Ya sabía que habría que sacrificarla.
– No sé dónde está.
– ¡Pero ha entrado a buscar a Patty!
– Ella ha salido sola.
Patty chilló de dolor, retrocediendo y haciendo perder el equilibrio a Emily. Contempló la cara de Patrick sucia de hollín y sintió que la amenazaba un ataque de histeria. El fuego saltaba y extendía sus lenguas hacia el cielo, elevándose quince metros encima del techo del establo. Iluminaba la noche con su radiante brillo. Parecía quemar el cielo y secar los ojos, y convertía los rostros en caricaturas anaranjadas de bocas abiertas. La yegua relinchó otra vez y le recordó a Emily cuál era su responsabilidad.
– Consíganme una pistola -ordenó, en voz monocorde.
En ese momento, Fannie se acercó a ella, angustiada.
– Tu padre, ¿no lo has visto…?
Emily se volvió hacia Fannie, sintiendo como si una banda le apretara la garganta.
– ¿Papá?
– ¿No ha salido?
– No lo sé.
Patrick le entregaba la pistola y sólo podía concentrarse en una emergencia cada vez. Tomó el arma, la apoyó en la cabeza de la yegua y tiró del gatillo. Cerró los ojos antes de que se oyera el apagado estallido y se alejó para no oír el último aliento de la bestia. Cuando los abrió, vio a Fannie de cara al infierno y se acercó a tomarle la mano y a mirar, ella también. Las llamas atravesaron el techo y una parte de este cayó sobre el altillo donde se guardaba el heno. Se oyó una explosión cuando tomó el fuego otra parte del henil. En un tono que revelaba su impresión y su incredulidad, dijo:
– ¡Oh, Dios, Fannie, Tom también está ahí adentro!
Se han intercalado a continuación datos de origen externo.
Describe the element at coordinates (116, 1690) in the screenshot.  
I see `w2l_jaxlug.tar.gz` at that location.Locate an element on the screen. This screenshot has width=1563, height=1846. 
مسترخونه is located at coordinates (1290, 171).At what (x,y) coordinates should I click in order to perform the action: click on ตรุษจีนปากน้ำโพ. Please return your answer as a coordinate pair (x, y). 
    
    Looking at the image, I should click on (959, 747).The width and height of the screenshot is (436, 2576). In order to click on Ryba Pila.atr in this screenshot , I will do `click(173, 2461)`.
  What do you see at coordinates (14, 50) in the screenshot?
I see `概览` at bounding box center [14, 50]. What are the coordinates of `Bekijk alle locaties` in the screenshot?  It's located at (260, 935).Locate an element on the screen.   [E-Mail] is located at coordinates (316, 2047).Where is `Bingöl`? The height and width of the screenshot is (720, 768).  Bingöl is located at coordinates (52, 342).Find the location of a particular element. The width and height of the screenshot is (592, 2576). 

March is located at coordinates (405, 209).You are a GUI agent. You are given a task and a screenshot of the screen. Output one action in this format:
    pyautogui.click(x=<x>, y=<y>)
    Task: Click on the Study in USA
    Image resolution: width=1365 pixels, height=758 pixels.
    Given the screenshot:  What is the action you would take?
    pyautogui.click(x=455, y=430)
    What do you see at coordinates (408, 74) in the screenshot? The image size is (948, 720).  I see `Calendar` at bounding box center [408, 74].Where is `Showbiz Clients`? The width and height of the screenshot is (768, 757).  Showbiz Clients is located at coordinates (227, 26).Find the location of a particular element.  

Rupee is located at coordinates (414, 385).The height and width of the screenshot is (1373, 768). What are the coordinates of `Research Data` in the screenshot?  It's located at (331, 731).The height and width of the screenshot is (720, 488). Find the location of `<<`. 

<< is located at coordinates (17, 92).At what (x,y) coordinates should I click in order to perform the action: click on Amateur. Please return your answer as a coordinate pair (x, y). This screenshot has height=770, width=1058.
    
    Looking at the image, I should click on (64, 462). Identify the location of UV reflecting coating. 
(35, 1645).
Viendo la tragedia ante sus propios ojos, las dos mujeres permanecieron tomadas de la mano, impotentes. El calor les abrasaba las caras. Las lágrimas y las ondas provocadas en el aire por el calor les distorsionaban la visión del tremendo espectáculo, que bailaba y ondulaba contra el cielo nocturno.
Los hombres formaron un cordón obligando a la muchedumbre a mantener la distancia.
– ¡Retrocedan… atrás!
Emily y Fannie caminaron hacia atrás, aturdidas. En algún momento, durante esa espera, apareció Frankie, con los ojos dilatados de miedo.
– ¿Dónde está papá? -preguntó, vacilante, tomando la mano de la hermana con la suya, más pequeña, y la vista fija en el incendio.
– Oh, Frankie -se desesperó, arrodillándose y abrazándolo.
Apretó la mejilla contra la de su hermano y lo retuvo con fuerza, mientras el incendio les iluminaba las caras. Lo sintió tragar y sintió que se le aflojaba la mandíbula mientras contemplaba el pavoroso espectáculo que tenían delante.
– ¿Pa? -dijo el chico en voz queda, con el cuerpo inmóvil.
A Emily se le contrajo la garganta, le ardieron los ojos y abrazó a Frank con más fuerza. Le brotaban lágrimas calientes, que el intenso calor evaporaba antes de que llegasen a la barbilla. Junto a ella, Fannie miraba las llamas, llorando sin mover un músculo.